WHAT TO WORK ON:
A – Copy the entries from their first line up to and including the line containing "coord(1512,38)", and leave out the pictures.
B – Resume the passage on measuring beer kegs, picking up right after its final sentence.

SELECTED PASSAGE:
- - -

Why Accurate Keg Measurement Matters
You read your till roll every night and think you know your sales. You don’t. Your EPOS tells you what left the bar. It doesn’t tell you what never made it to the glass. That gap is where most pub losses live — and draught beer loss is the hardest to see because you’re not counting individual bottles or optics. You’re guessing at what’s left in a sealed barrel.
The number that actually matters is wet GP by line, not a single headline stock figure. Spirits hide losses in over-pouring (a free-poured 25ml is often 32–35ml in reality), draught hides it in poor cellar temperature and bad line cleaning waste, and most stock ‘theft’ is actually measurement error and forgotten wastage. If you’re not measuring your kegs consistently and comparing the result against what your till says sold, you’re flying blind.
At my own pub I was running stock on a tangle of spreadsheets and still losing track of partial kegs and spirit measures. I built a simple count routine around a dipstick and a set of scales, and the weekly variance went from guesswork to a number I could trust within a fortnight. Within two months, I’d clawed back just over 1 GP point by finding — and stopping — waste I couldn’t see before. That’s real money in a tight margin business.
The Dipstick Method: Your Primary Measurement Tool
A dipstick is a calibrated rod marked in litres that you drop into a cask or keg to read the volume remaining. It’s the industry standard because it works — provided you use it the same way every single time.
What You Need
- A calibrated dipstick matching your keg type (ask your brewery rep — they’ll often supply them free)
- A clean, lint-free cloth to wipe the stick after each read
- A notebook or digital form (paper is fine; consistency is the point, not technology)
- A torch if your cellar is dark
The Correct Dipstick Technique
The most important rule: measure the same keg the same way every single week. Here’s the method:
- Make sure the keg is level. A tilted keg gives a false read. Level the cellar floor, or use a shim. This matters more than people think.
- Open the shive (the hole at the top of the keg) carefully. Don’t let air rush in aggressively; a controlled vent prevents foam.

- - -

MATERIAL FOR THIS TASK:
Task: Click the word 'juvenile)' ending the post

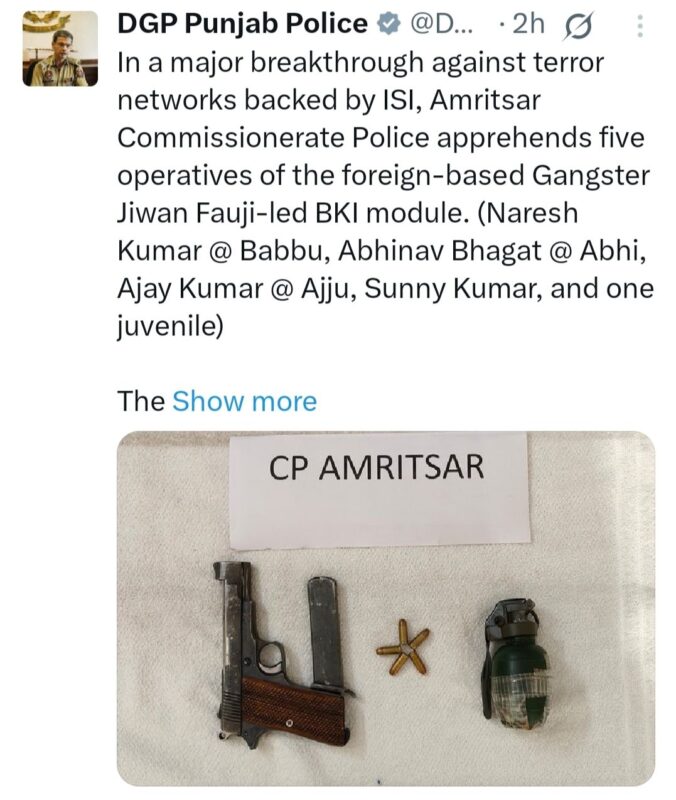Action: pos(170,327)
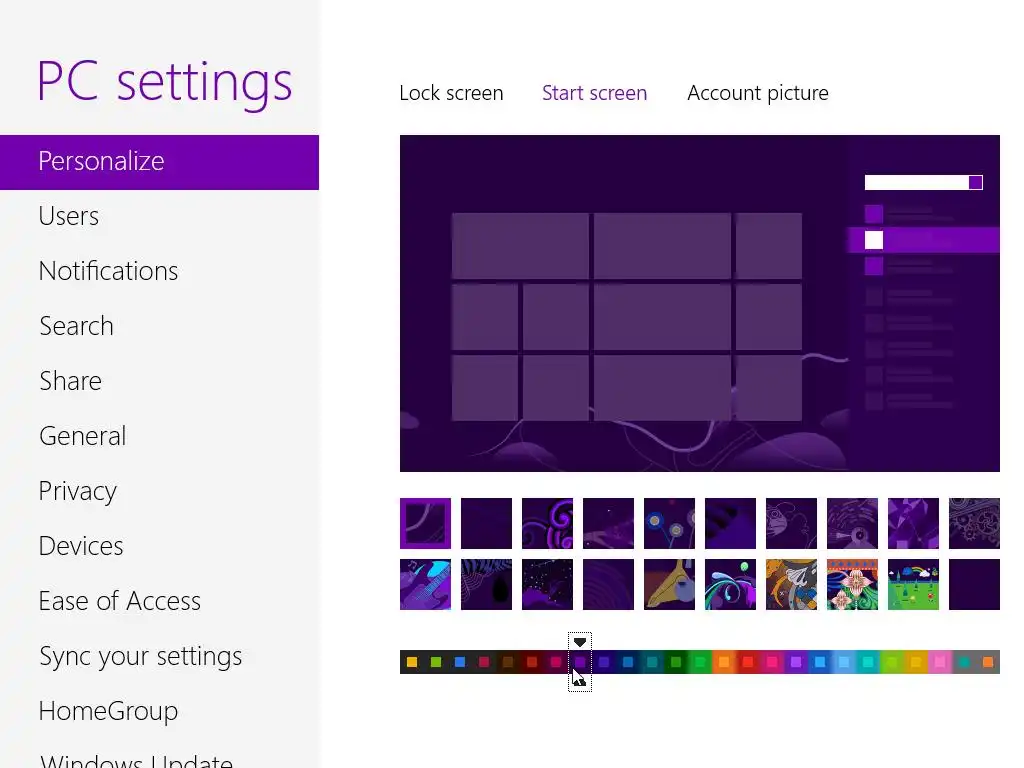
Task: Select the lime green color swatch in the color strip
Action: point(436,662)
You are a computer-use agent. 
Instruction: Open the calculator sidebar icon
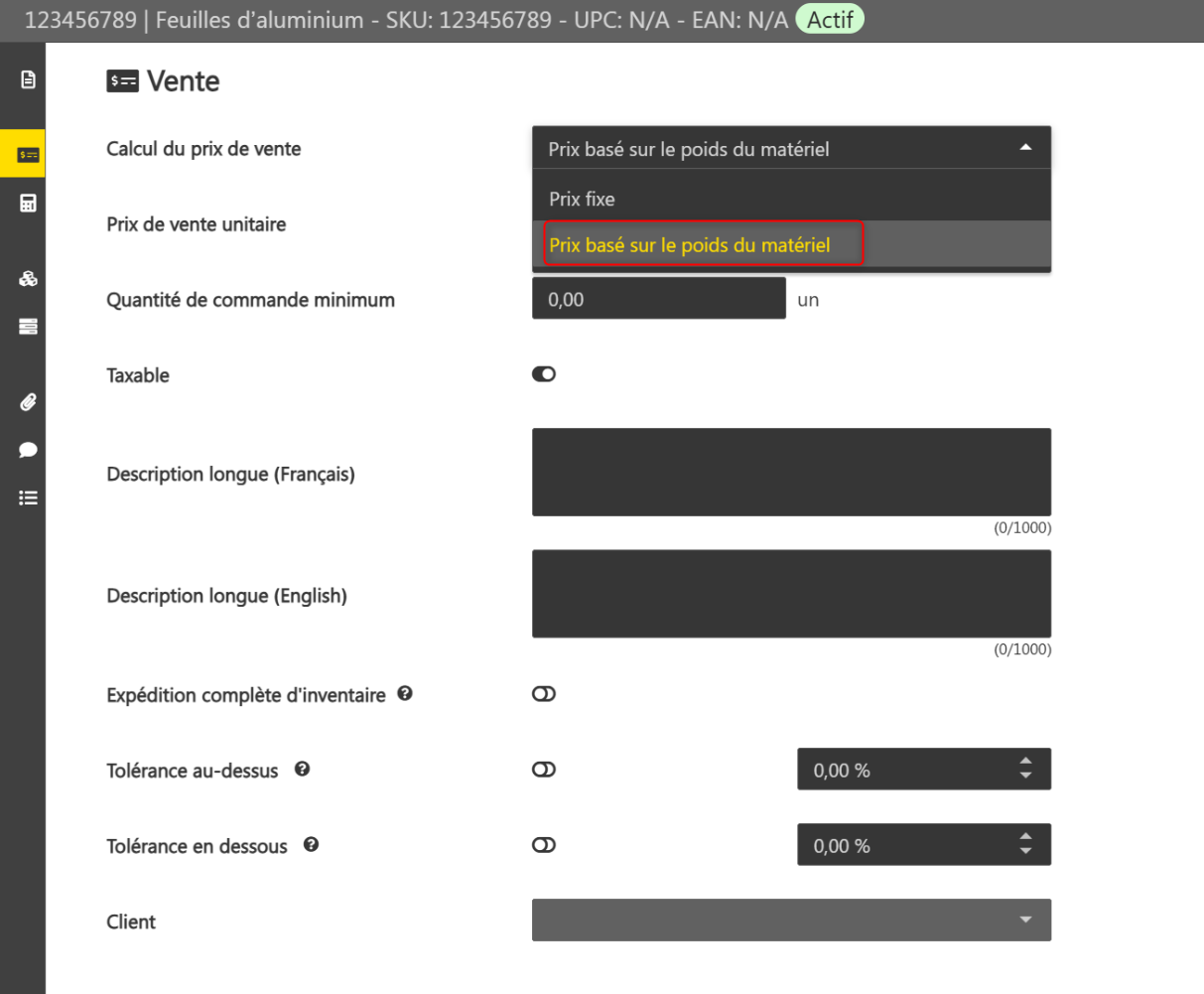(x=28, y=204)
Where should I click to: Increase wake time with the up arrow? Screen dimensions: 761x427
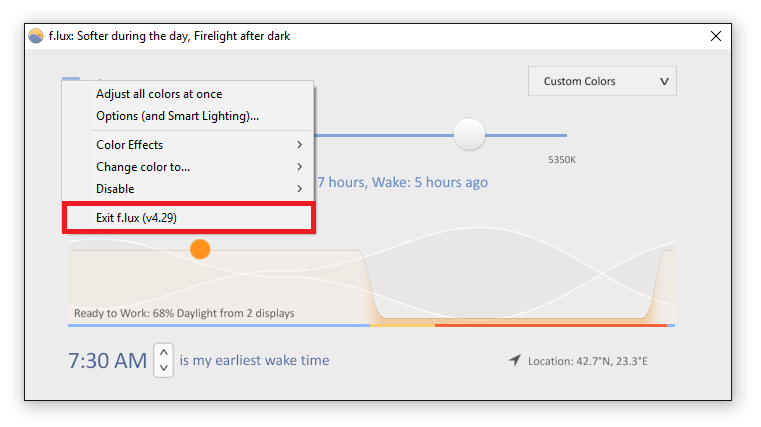(x=164, y=352)
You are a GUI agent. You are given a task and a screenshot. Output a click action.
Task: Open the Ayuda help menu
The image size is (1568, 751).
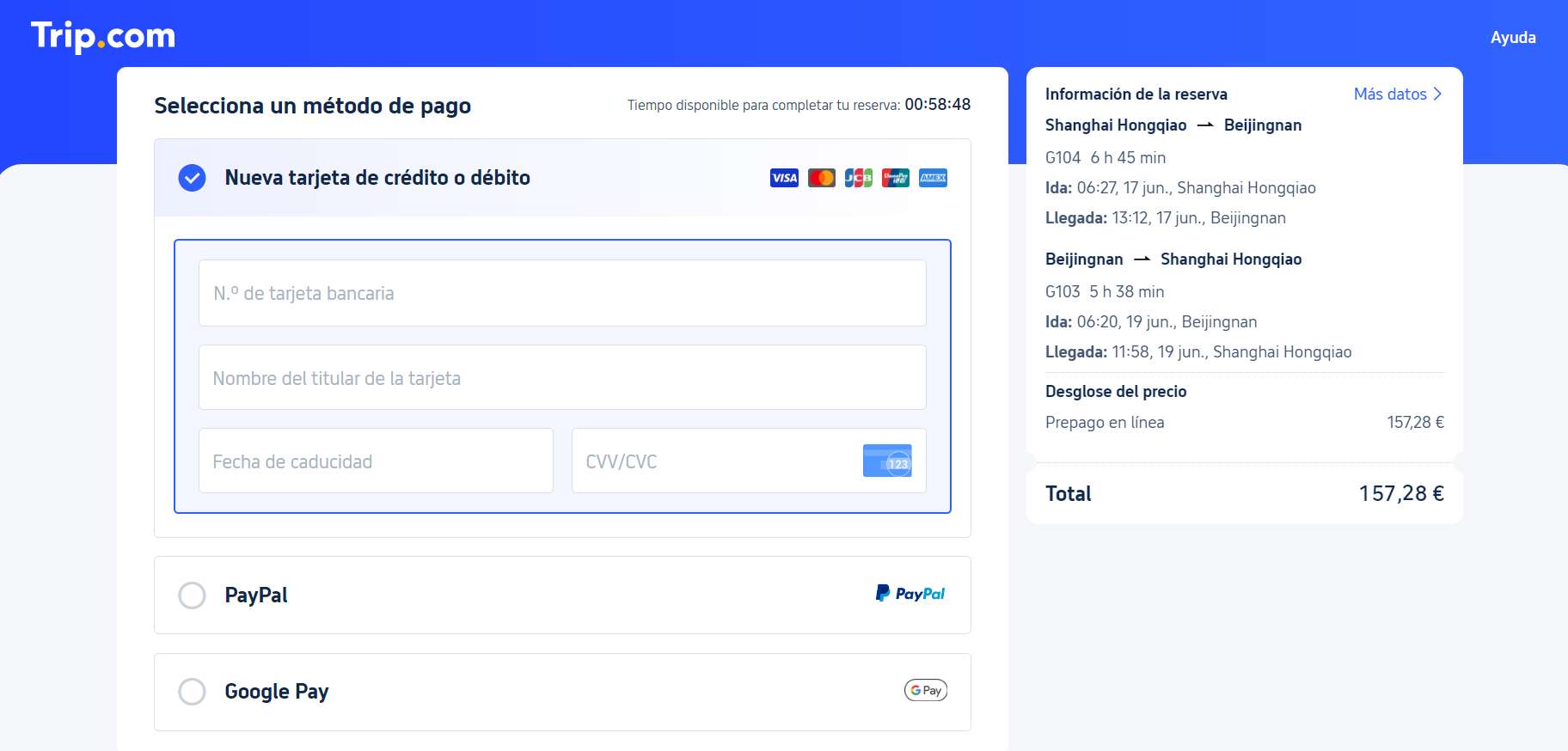coord(1512,38)
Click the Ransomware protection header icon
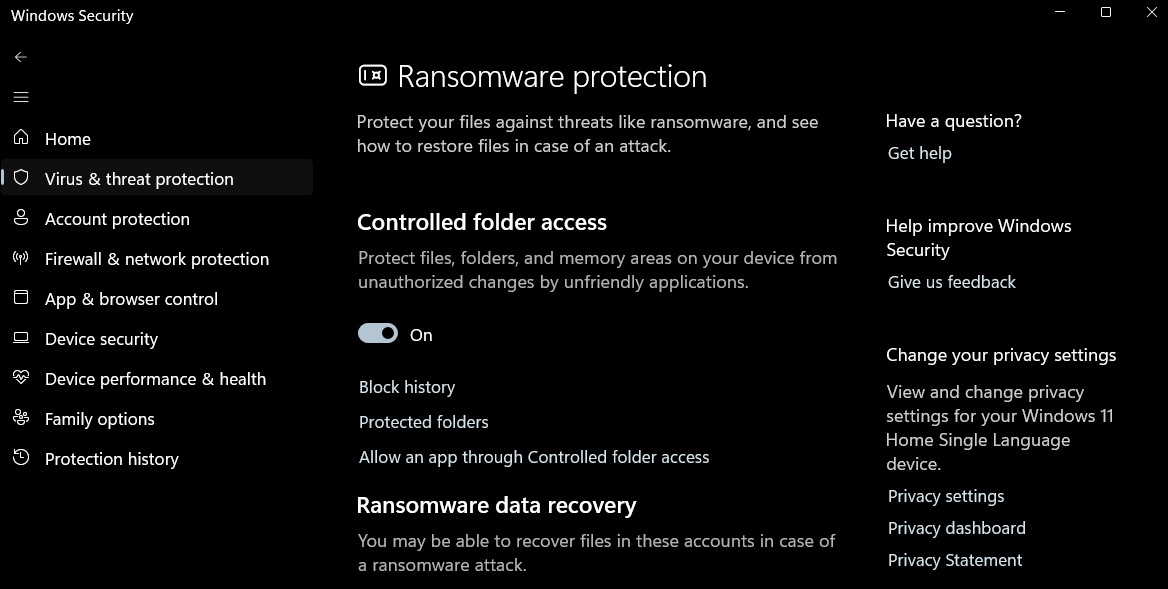This screenshot has width=1168, height=589. 370,75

- - -

ANSWER SET:
A –
Task: Click the word 'juvenile)' ending the post

Action: pos(170,327)
Task: Select the lime green color swatch in the color strip
Action: point(436,662)
You are a computer-use agent. 
Instruction: Open the calculator sidebar icon
(x=28, y=204)
Where should I click to: Increase wake time with the up arrow? Screen dimensions: 761x427
(x=164, y=352)
You are a GUI agent. You are given a task and a screenshot. Output a click action.
Task: Open the Ayuda help menu
The image size is (1568, 751).
coord(1512,38)

B –
- Drop the dipstick slowly into the centre of the keg. It should fall freely without catching the sides. If it sticks, the keg isn’t level.
- Let it rest on the bottom for two seconds. Don’t force it or move it around — just let it settle.
- Lift it straight out and read the wet line immediately. The meniscus (the curve of liquid on the stick) marks the surface. Read at eye level, not from above or below.
- Record the figure and the date in your stock sheet. Write down the keg code, the line name, the volume, and today’s date. Every single time.
- Wipe the dipstick clean with a dry cloth before the next keg. Residual beer left on the stick will make the next reading inaccurate.
Measure your kegs at the same time of day each week — ideally mid-morning on the same day. Sales fluctuate during the week, so a Wednesday count and a Friday count on the same keg will be different. Fixing a measurement day removes that variable.
Backing Up Your Dipstick with Weight Checks
A dipstick gives you volume. A set of scales gives you a second opinion, and it catches mistakes your eyes missed.
A commercial kitchen scale works by measuring the difference between the keg’s tare weight (empty) and its current weight, which tells you the volume of liquid inside. This is your verification tool. You don’t need to weigh every keg every week — but you should weigh at least one keg per line every fortnight to confirm your dipstick is reading consistently.
How to Use Scales
- Use a platform scale rated for at least 50kg (most kegs full weigh 40–50kg)
- Record the tare weight of each empty keg on the keg itself (use a waterproof label). This is your baseline.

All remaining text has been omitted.